::: DATA RECORDS
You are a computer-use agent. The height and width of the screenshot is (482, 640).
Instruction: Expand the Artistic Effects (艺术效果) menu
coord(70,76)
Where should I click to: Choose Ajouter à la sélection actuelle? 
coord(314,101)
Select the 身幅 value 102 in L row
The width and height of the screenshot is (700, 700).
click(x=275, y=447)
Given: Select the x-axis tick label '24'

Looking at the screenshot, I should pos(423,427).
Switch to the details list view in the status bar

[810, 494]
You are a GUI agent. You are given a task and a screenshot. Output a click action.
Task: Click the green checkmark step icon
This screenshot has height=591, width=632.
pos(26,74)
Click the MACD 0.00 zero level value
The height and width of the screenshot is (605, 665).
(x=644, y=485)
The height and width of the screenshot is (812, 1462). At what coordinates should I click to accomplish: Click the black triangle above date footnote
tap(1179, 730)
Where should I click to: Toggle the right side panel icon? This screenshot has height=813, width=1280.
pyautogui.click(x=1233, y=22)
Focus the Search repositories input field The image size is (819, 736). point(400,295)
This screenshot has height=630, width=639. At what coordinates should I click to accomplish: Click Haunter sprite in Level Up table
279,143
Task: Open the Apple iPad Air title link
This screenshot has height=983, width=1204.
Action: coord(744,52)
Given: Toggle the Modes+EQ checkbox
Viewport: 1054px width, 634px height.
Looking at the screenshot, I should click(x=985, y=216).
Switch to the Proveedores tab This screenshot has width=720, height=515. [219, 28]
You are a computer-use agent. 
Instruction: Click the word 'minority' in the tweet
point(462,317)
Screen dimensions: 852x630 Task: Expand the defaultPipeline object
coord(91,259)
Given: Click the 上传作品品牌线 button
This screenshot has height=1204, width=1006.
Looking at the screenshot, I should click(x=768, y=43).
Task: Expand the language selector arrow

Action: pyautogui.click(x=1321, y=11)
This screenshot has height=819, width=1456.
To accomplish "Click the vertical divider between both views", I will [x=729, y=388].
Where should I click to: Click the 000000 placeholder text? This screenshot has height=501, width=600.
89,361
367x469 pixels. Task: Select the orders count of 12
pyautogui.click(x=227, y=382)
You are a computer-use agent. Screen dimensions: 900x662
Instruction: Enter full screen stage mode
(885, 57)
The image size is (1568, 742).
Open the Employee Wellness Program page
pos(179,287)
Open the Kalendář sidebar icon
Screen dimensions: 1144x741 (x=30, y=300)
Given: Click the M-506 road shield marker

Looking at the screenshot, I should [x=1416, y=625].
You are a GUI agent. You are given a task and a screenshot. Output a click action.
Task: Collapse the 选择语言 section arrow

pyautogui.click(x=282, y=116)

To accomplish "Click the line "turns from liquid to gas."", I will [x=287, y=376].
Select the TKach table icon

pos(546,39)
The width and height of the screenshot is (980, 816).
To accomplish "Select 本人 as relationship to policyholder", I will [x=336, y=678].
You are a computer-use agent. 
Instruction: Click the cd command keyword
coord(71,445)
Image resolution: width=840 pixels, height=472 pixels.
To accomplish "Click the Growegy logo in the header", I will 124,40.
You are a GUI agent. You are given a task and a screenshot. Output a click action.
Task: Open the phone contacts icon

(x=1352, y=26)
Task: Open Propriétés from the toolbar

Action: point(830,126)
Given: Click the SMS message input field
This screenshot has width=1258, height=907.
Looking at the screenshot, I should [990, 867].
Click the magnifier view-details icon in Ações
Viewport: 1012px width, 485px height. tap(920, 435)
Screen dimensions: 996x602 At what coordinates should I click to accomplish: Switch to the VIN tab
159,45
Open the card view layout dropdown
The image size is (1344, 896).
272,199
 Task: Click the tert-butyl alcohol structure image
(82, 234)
::::::
The expected result is every line above containing the string "value".

**WRITTEN SOLUTION**
Select the 身幅 value 102 in L row
Click the MACD 0.00 zero level value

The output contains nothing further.